Call me a trifle cynical, but with rare exceptions, growth never pays for itself. Revenue streams just can’t keep up with expenditures. Why? First, growth’s new property taxes and the sales taxes collected from those new residents can never keep up with the needs for infrastructure improvements.
For instance, the streets can’t handle the additional traffic growth. Will that new growth require more schools? Probably not, owing to the high percentage of retirees bringing saddlebags of cash from the sales of homes in more expensive regions of the country. Public utilities will strain to keep up as well. School classrooms could swell to unmanageable numbers, if children come with the new arrivals.

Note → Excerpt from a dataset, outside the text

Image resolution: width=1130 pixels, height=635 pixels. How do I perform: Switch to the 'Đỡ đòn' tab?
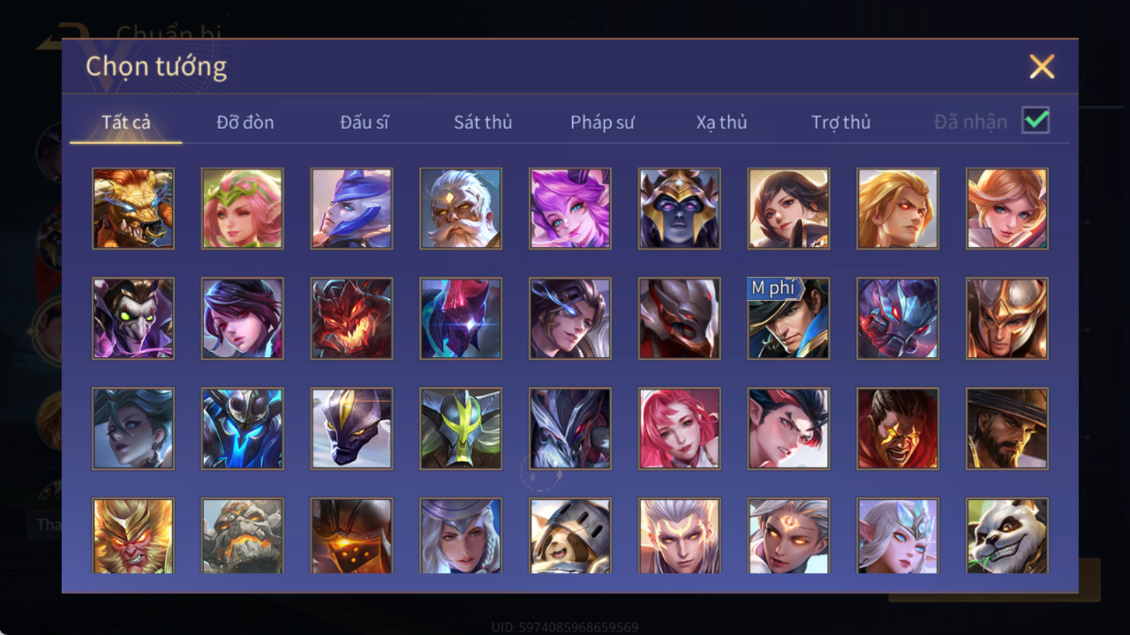(245, 123)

Then there will always be the issue of water supplies for all those new hookups. From single-family homes to condo and apartment development, we are not out of the woods when it comes to the long-running drought on the Western Slope, especially while Arizona, Nevada and California maneuver in the courts for more of an already stressed Colorado River.
But here is the objective truth (which is true whether or not one chooses to believe it): The growth of Durango and La Plata County carries the sorts of stress points that will not be well-received by people already complaining and, rightfully so, about too much traffic.
Frankly, it appears the planning department officials are living in their own bubble. “Planning,” per se, requires more than simply crunching some numbers. It’s also about cause-and-effect outside the numbers.